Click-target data
§

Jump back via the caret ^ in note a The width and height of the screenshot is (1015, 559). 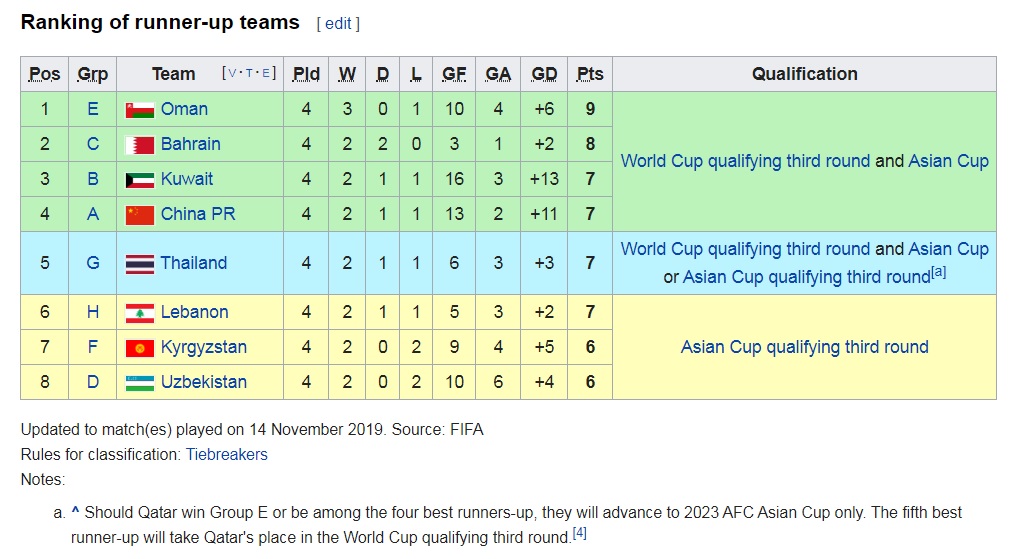pyautogui.click(x=75, y=511)
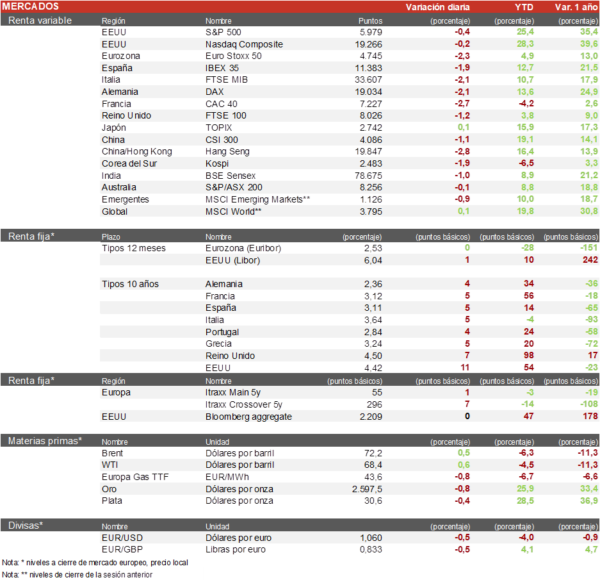Click the Nasdaq Composite index name

245,45

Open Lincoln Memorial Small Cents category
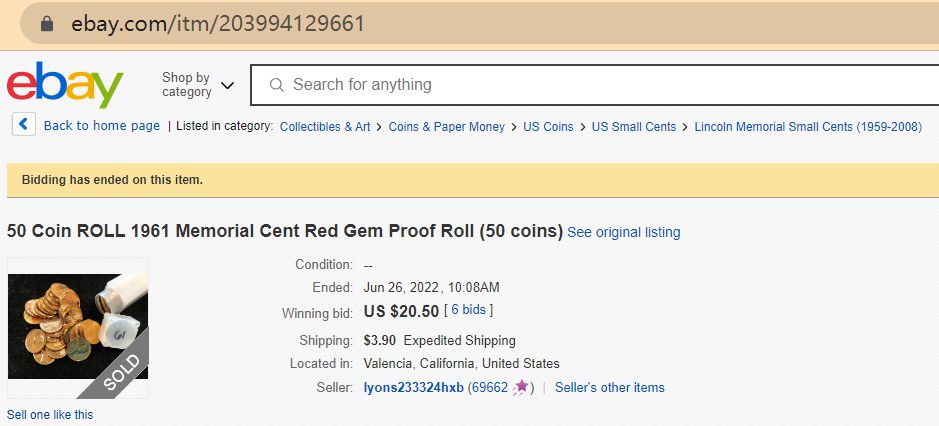[x=807, y=127]
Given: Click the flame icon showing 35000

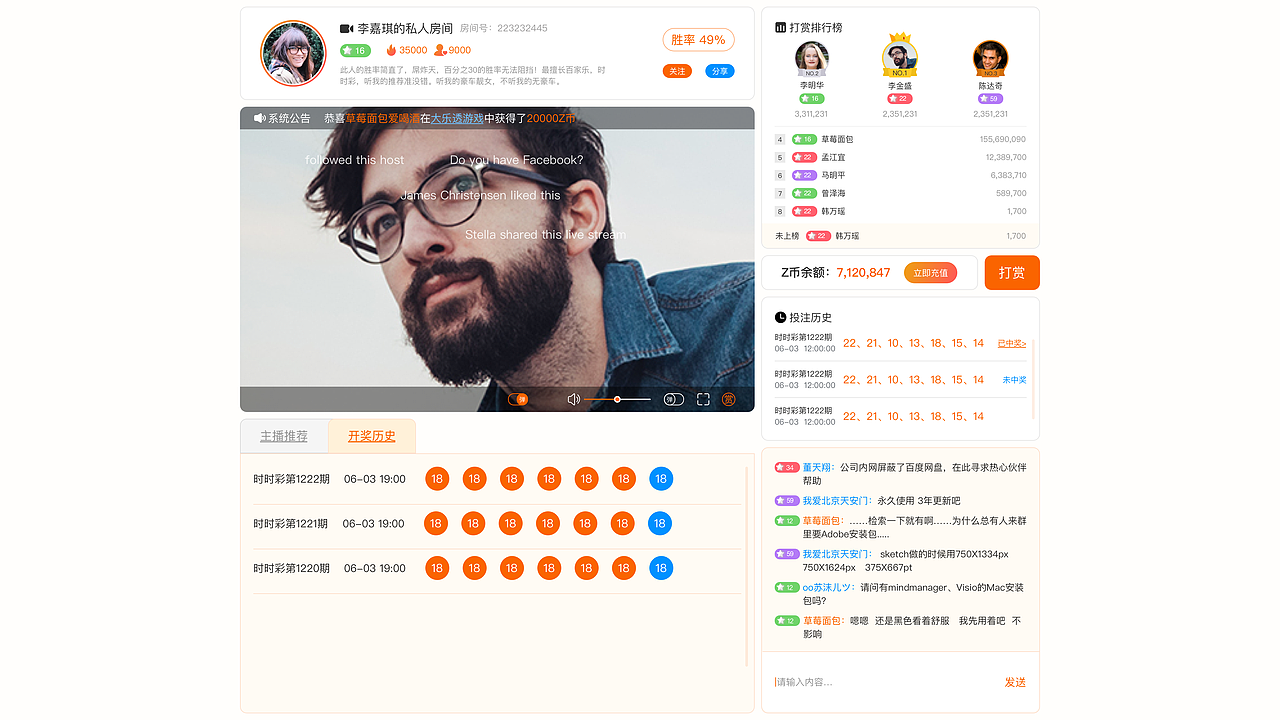Looking at the screenshot, I should point(390,50).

§

— What is required —
Can you output the material starting at the line containing "Open Lincoln Memorial Small Cents category" and ending at the end of the material as a two-column CSV with the columns instruction and location? Give one row per request, with its text and its answer each in one quoted field, line breaks turned into spaces, and the pictures left out.

— Solution to the exercise —
instruction,location
"Open Lincoln Memorial Small Cents category","[x=807, y=127]"
"Given: Click the flame icon showing 35000","Looking at the screenshot, I should point(390,50)."